Vom Widerstand derer, die um die militärisch-industrielle
Funktion Hanaus wußten und, trotz selbst davon schwer getroffen
zu sein,die Bomben auf Cyklon-B-Produktionsstätten und andere
Rüstungslieferanten als schmerzhaften Teil der Befreiung verstanden.
Mit Schindlers Liste wird Schindluder getrieben. Sie ist die willkommene
Ausrede für den sogenannten "kleinen Mann", der nichts
dagegen tun konnte, weil er kein Großer war, kein kriegswirtschaftlich
wichtiger Kapitalist, der mit den Nazi-Größen und SS-Häuptlingen
pokern konnte. Eine von unverdächtiger Seite, von draußen,
von einem jüdischen Hollywood-Star erteilte Absolution für
die ganze Nation. Ein Segen für die Schlußstrich-Propagandisten
für alle, die einen Faschismus mit Autobahn und Arbeitsdienst
und Krieg und deutscher Ordnung für Europa ohne den lästigen
Makel der Judenverfolgung ganz gut gefunden hätten und finden.
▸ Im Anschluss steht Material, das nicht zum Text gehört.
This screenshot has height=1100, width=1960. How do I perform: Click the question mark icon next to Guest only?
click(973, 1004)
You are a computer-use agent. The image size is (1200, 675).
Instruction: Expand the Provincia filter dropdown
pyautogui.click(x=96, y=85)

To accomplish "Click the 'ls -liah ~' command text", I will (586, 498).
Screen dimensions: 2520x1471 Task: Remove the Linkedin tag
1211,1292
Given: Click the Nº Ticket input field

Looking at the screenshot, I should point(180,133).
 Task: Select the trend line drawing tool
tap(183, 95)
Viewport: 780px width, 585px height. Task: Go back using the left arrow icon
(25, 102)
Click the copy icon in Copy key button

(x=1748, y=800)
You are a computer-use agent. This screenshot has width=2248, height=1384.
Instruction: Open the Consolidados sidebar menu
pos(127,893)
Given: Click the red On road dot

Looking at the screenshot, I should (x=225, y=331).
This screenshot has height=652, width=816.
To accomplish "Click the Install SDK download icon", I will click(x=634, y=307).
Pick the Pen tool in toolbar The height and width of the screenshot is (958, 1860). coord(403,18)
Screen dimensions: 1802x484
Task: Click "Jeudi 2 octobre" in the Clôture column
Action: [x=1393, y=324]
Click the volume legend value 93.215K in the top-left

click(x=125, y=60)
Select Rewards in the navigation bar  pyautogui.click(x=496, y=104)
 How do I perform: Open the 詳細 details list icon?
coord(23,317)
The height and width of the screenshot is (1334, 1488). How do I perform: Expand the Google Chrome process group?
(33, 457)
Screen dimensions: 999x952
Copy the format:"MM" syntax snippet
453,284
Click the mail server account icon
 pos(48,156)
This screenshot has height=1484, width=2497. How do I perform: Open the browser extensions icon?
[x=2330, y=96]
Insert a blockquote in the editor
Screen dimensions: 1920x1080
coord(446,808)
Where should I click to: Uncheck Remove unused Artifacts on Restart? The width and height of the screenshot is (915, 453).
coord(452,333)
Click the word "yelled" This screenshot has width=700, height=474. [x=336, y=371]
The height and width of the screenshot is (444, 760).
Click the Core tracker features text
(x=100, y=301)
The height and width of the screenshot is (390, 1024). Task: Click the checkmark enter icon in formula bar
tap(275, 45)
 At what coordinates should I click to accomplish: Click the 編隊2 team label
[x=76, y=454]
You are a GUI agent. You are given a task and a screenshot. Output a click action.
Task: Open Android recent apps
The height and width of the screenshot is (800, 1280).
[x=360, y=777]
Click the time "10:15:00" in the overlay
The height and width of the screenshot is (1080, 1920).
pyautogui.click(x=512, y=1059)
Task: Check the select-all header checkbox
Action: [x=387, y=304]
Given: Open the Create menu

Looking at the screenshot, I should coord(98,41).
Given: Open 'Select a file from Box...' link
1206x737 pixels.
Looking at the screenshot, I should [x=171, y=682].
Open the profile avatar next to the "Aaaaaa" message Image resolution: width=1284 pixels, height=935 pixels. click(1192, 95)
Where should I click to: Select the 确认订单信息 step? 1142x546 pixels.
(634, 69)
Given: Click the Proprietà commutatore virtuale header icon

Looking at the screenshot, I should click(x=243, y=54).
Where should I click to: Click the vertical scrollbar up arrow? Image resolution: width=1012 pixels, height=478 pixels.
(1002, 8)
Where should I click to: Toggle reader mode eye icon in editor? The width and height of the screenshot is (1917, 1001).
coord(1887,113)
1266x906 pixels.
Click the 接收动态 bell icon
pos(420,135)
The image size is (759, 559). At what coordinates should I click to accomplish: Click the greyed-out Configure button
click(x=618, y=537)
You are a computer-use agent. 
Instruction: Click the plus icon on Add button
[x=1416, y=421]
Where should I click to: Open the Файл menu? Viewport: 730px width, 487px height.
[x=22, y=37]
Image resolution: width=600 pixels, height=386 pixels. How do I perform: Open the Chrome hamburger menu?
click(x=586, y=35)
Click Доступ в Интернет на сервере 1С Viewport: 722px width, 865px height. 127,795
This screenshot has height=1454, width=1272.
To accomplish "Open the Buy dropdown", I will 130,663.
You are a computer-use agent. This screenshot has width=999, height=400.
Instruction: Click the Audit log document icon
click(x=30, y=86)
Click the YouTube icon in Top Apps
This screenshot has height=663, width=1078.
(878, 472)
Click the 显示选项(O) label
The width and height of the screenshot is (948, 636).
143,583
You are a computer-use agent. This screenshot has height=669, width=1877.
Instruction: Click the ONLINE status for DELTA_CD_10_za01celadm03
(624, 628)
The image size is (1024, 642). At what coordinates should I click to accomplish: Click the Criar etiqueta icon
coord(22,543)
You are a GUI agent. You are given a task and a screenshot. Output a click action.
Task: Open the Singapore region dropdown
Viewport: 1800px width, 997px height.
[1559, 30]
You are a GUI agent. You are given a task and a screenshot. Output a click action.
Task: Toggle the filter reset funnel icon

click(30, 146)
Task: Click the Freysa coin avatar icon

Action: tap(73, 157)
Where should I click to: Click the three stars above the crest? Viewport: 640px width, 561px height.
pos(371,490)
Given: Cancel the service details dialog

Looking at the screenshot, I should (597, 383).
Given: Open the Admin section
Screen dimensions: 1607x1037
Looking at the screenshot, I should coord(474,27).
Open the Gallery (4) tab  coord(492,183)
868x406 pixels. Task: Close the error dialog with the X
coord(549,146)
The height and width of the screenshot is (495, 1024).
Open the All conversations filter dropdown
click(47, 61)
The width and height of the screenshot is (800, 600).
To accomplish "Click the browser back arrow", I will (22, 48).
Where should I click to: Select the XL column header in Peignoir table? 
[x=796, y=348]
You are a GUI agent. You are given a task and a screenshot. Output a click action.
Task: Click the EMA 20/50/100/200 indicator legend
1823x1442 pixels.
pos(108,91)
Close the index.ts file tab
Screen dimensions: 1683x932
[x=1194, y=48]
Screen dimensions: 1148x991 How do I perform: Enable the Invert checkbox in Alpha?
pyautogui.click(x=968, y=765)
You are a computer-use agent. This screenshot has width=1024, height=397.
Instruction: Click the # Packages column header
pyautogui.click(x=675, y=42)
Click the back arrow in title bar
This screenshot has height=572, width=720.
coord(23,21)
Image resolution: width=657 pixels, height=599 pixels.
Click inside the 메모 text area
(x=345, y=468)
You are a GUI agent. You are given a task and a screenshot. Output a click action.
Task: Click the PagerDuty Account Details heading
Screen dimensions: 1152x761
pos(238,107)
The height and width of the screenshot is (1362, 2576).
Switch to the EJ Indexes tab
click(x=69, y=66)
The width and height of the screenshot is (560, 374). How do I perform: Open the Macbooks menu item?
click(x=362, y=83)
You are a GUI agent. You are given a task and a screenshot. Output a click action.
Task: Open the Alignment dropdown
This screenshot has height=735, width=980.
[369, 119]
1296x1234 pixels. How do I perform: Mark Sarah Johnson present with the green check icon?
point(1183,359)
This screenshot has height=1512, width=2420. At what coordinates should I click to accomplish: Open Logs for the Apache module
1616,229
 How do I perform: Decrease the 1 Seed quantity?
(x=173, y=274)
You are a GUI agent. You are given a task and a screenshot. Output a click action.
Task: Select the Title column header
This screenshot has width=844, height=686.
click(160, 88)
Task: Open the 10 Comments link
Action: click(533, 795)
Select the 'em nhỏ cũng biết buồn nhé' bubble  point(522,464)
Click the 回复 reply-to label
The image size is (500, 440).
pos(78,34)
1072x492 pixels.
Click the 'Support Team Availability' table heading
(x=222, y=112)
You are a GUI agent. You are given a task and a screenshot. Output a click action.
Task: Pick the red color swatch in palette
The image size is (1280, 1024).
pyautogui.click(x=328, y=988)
Ein Faschist mit "menschlichen Antlitz", ein Kriegsgewinnler
durch Nehmen und Mehren in Böhmen und Mähren, ein Gefolgschaftsführer,
Säufer und Spieler steigt wie Phönix aus der Asche auf
als der gute Deutsche.
Es ist gut, daß er tausend Juden vor der Gaskammer gerettet
hat. Aber was wäre, wenn Schindler 1000 sowjetische Zwangsarbeiter
vor dem sicheren Tod durch Siemens gerettet hätte, oder 1000
Schwule, oder 1000 Roma und Sinti, oder 1000 Kommunisten oder 1000
Zeugen Jehovas oder 1000 Deserteure oder 1000 Saboteure oder auch
nur jeweils zehn?
Das hätte niemand in Hollywood verfilmt.
Ein exaltierter Kleinkapitalist rettet risikosüchtig und launisch
1000 Menschen vor der Vergasung. Wieviele Menschen hätten dann
erst die Eigner der Hanauer Rüstungsindustrie retten können?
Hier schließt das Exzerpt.